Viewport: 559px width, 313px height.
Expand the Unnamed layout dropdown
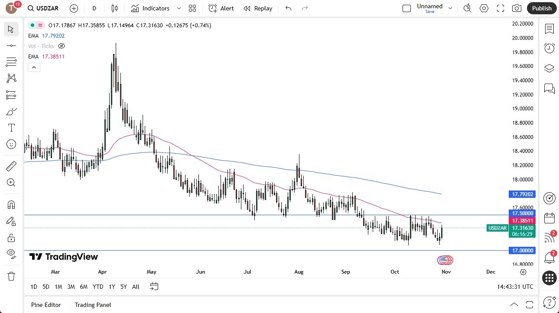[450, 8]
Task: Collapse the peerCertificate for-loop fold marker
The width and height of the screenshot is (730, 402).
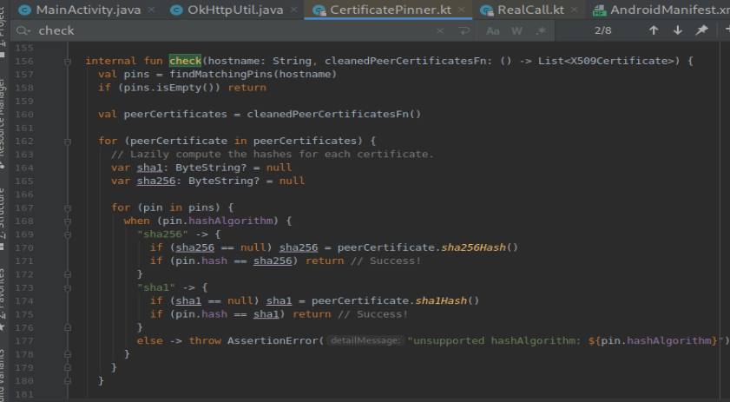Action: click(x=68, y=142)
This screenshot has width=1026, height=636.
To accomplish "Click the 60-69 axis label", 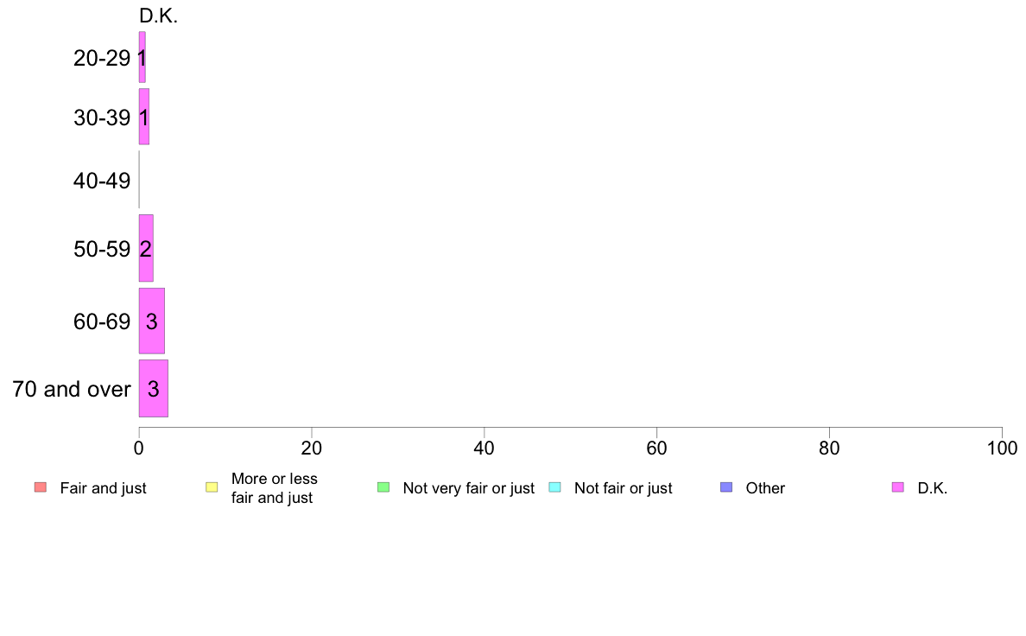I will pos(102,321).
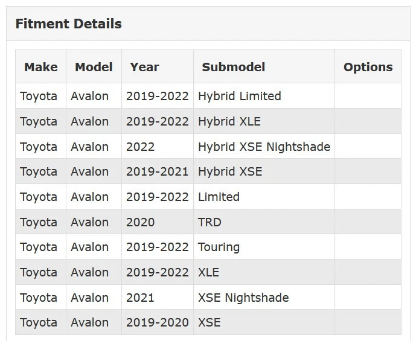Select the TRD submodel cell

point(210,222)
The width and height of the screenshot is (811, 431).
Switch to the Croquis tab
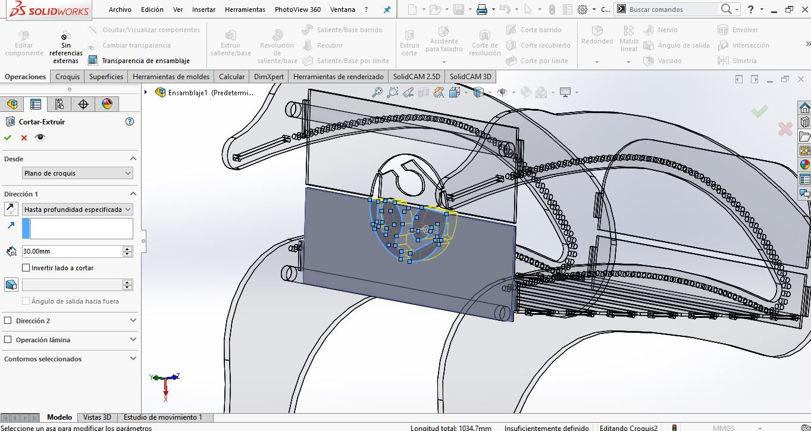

▸ **WHAT YOU SHOULD DO**
From the line with "The width and height of the screenshot is (811, 431)." through the final line of the records above, return each line exactly and nothing else. Pictures are to be skipped.

▸ **FINISHED EXERCISE**
The width and height of the screenshot is (811, 431).
Switch to the Croquis tab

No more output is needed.